Identify each line below that contains the word "Toggle" and copy those lines out in full. Only matches with the same capitalization count.

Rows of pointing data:
## BEGIN
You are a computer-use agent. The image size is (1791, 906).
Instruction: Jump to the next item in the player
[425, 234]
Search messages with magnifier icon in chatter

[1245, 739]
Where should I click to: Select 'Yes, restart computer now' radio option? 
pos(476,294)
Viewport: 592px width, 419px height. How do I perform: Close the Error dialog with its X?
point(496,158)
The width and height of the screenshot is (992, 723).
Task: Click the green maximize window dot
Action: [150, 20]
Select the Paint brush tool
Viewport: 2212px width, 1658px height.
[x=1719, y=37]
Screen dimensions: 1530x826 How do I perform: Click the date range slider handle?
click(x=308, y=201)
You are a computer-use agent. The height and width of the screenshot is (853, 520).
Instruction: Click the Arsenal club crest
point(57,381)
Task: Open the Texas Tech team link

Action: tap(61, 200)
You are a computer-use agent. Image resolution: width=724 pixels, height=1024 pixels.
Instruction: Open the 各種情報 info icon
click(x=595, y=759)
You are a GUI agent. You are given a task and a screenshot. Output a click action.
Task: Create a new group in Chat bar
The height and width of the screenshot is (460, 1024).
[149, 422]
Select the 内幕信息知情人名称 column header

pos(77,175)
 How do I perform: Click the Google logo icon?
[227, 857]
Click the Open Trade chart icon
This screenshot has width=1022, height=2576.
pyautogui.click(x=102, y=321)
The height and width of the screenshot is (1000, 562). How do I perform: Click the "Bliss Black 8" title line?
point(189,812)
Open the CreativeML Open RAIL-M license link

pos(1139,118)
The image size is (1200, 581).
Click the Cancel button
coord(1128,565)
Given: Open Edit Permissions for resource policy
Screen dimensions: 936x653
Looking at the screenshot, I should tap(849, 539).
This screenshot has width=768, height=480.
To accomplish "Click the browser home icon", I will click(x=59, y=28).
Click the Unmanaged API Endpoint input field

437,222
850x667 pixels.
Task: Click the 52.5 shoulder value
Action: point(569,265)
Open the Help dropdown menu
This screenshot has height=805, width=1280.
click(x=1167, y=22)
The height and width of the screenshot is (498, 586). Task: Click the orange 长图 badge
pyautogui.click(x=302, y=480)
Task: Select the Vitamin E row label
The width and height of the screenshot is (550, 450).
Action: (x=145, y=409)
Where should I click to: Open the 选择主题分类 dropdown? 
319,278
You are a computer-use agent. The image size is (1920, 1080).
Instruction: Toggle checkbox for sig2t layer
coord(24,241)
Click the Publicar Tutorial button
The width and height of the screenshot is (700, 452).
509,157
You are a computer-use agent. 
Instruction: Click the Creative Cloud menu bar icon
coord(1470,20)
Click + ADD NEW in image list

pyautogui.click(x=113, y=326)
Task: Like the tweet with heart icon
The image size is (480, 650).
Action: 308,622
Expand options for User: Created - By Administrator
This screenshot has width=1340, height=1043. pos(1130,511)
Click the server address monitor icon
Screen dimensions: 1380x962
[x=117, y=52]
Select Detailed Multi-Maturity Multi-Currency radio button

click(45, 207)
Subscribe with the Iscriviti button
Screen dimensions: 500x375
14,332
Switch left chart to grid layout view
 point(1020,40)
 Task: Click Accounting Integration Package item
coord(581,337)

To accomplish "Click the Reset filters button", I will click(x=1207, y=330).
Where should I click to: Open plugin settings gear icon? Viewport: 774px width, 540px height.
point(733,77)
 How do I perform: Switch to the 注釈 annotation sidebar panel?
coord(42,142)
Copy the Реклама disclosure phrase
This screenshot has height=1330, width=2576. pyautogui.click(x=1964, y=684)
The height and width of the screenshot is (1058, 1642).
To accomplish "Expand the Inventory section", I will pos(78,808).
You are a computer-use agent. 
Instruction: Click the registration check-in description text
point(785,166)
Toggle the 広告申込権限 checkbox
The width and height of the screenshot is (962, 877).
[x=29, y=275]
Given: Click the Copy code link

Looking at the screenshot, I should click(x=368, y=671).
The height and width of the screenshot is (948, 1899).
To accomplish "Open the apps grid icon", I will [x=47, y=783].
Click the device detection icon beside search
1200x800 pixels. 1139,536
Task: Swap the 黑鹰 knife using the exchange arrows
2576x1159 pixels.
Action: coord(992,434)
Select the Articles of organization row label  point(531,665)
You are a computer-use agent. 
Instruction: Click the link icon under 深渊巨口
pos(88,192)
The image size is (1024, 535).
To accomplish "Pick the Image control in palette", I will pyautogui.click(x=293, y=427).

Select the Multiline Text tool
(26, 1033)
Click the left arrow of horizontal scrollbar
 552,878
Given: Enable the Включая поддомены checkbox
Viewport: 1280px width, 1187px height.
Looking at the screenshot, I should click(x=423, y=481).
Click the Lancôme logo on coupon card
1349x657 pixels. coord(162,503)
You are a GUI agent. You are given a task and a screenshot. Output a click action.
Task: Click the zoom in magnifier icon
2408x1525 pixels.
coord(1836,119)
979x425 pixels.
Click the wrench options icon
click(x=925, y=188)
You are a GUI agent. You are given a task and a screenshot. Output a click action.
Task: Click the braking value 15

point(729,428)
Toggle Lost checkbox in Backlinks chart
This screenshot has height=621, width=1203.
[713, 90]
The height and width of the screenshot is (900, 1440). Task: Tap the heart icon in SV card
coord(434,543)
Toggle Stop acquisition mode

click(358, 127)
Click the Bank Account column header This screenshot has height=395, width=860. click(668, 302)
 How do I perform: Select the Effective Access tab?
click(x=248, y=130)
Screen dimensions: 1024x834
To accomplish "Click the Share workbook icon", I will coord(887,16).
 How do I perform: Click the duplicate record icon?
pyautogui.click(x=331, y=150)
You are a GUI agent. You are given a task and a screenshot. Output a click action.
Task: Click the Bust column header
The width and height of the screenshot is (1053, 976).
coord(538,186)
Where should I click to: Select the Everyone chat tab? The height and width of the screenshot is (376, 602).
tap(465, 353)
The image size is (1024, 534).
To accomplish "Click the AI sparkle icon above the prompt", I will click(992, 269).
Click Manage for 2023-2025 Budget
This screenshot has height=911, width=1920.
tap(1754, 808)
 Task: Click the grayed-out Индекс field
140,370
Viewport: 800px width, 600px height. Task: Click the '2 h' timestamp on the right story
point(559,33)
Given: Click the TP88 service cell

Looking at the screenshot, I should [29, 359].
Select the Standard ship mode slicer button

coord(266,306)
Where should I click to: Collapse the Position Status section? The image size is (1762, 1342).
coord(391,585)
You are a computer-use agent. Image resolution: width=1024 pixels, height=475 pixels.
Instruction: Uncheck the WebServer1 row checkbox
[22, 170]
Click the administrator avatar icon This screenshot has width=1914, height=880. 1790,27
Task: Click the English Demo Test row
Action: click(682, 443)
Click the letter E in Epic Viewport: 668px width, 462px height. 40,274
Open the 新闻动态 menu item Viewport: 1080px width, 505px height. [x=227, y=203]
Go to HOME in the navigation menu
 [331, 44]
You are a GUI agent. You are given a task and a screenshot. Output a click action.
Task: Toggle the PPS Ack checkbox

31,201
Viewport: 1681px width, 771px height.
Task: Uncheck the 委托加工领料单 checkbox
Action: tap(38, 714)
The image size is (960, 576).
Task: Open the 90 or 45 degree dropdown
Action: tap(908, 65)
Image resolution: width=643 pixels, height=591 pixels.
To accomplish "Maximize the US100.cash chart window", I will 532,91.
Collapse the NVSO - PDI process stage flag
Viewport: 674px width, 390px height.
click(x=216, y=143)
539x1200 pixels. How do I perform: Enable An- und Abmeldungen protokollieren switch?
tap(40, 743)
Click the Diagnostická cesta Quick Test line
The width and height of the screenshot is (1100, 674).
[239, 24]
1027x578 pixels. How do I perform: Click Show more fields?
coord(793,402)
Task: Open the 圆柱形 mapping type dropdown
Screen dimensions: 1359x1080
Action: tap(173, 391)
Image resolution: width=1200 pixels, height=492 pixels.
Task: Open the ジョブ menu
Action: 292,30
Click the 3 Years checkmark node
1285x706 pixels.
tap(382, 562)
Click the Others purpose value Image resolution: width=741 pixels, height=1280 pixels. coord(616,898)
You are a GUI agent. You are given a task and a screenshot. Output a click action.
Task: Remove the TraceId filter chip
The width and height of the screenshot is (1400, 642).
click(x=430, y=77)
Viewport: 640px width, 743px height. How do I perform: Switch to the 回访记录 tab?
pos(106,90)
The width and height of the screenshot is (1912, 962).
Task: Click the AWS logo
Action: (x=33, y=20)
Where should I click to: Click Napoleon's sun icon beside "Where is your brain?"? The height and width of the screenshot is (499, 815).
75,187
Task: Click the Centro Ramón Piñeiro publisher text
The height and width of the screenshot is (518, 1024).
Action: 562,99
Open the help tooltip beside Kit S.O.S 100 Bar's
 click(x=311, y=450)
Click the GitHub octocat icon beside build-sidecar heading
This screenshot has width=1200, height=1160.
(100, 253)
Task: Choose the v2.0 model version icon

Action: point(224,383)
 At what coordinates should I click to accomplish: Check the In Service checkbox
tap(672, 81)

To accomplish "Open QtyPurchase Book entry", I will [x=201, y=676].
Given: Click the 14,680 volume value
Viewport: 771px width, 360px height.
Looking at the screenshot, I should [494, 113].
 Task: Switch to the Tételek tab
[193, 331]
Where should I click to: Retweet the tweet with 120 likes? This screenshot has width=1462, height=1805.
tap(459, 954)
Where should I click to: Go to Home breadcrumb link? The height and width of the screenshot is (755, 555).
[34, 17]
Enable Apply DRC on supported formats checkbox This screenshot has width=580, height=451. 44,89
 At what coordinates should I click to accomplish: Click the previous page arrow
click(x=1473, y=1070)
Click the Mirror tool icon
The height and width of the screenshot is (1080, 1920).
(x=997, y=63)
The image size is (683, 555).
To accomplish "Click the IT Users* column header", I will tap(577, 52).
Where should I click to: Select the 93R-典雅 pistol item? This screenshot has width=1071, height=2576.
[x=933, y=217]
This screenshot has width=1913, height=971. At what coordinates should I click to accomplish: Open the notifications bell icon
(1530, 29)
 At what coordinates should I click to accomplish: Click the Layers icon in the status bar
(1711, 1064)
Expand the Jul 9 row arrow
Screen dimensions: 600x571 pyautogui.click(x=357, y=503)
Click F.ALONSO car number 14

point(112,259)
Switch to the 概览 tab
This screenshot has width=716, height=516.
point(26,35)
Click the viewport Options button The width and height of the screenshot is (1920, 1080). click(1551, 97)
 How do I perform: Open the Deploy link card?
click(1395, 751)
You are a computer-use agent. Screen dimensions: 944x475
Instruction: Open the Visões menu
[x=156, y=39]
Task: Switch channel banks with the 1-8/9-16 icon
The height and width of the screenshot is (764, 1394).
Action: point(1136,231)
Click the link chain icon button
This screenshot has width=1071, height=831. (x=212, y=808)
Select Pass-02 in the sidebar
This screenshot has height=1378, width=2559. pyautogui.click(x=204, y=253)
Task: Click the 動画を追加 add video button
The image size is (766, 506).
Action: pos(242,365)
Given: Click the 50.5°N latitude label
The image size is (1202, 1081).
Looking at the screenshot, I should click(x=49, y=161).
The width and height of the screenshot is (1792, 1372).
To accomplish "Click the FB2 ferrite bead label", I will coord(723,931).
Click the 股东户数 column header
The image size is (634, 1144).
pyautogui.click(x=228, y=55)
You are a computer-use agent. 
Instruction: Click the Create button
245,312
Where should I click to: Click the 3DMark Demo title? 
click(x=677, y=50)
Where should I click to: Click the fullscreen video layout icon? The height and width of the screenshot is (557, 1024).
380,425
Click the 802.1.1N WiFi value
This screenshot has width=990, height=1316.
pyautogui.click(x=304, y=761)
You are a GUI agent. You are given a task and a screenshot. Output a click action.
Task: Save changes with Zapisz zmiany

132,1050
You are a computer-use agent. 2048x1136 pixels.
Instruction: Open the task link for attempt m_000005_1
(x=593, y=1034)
## END
▸ RESPONSE TO THIS EXERCISE:
Instruction: Toggle checkbox for sig2t layer
Toggle the 広告申込権限 checkbox
Toggle Lost checkbox in Backlinks chart
Toggle Stop acquisition mode
Task: Toggle the PPS Ack checkbox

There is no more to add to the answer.